There is an oft-quoted result from Google stating that when they switched Gmail to site-wide SSL, they saw only a minor overhead which could be neglected. An important point, though, is that it is for Gmail which is not necessarily a typical Web application.
The CPU overhead for SSL is small. A basic PC CPU core can do AES encryption at more than 100 MB/s. The cryptography which happens during session establishment (the "handshake") can be done several hundred times per second with the same kind of core, and it does not occur often, thanks to both HTTP keep-alive and the SSL "abbreviated handshake". It makes sense that properly implemented SSL won't clog the server CPU for most kinds of Web sites.
Network overhead for a single connection is also slight. When in full swing, a SSL/TLS connection breaks data into individual records, with a header and some bytes for cryptographic support: 5 bytes for the header, 16 bytes for the per-record IV if using TLS 1.1+ and AES/CBC, 32 bytes for a SHA-256 HMAC, and 1 to 16 bytes of padding for alignment. At most 69 bytes. But the record can embed up to 16384 bytes worth of application data, so we are talking about a 0.4% extra bandwidth. Again, that's negligible.
However, there is a site-wide network overhead due to caching. When the same piece of data is to be downloaded by many distinct clients, it is worthwhile to uses caches, located between the main server and the clients: when one client connection, going through a cache, is for a file that the cache has, the cache can answer without having to disturb the main server. The client and server needs not be aware of that mechanism; that's called a transparent proxy. Many ISP run that kind of system.

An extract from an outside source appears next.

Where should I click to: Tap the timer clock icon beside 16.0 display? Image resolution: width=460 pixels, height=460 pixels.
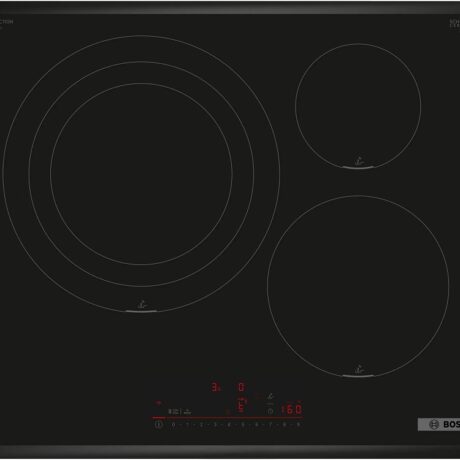tap(270, 411)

Caches won't help much with Gmail, because each user has his own mailbox and there are few files which will be shared between distinct users. However, the situation with Ebay may be different, with all the item photos that they send, by definition, to a lot of clients. It is highly plausible that caching benefits much more Ebay's infrastructures than Gmail's. However, and that's the tricky point, SSL prevents most of this caching. By going site-wide SSL, Ebay could possibly incur a non-negligible impact, enough to give them reason to pause and think. I don't say that Ebay's not doing site-wide SSL is proven to be a question of cache-related performance, but at least it is a possible reason.
Of course, not doing SSL means that passive eavesdropping and active attacks are a possibility. From Ebay's point of view, there are trade-offs everywhere between security and usability. Ultimately, as @Lucas says, it is all about money.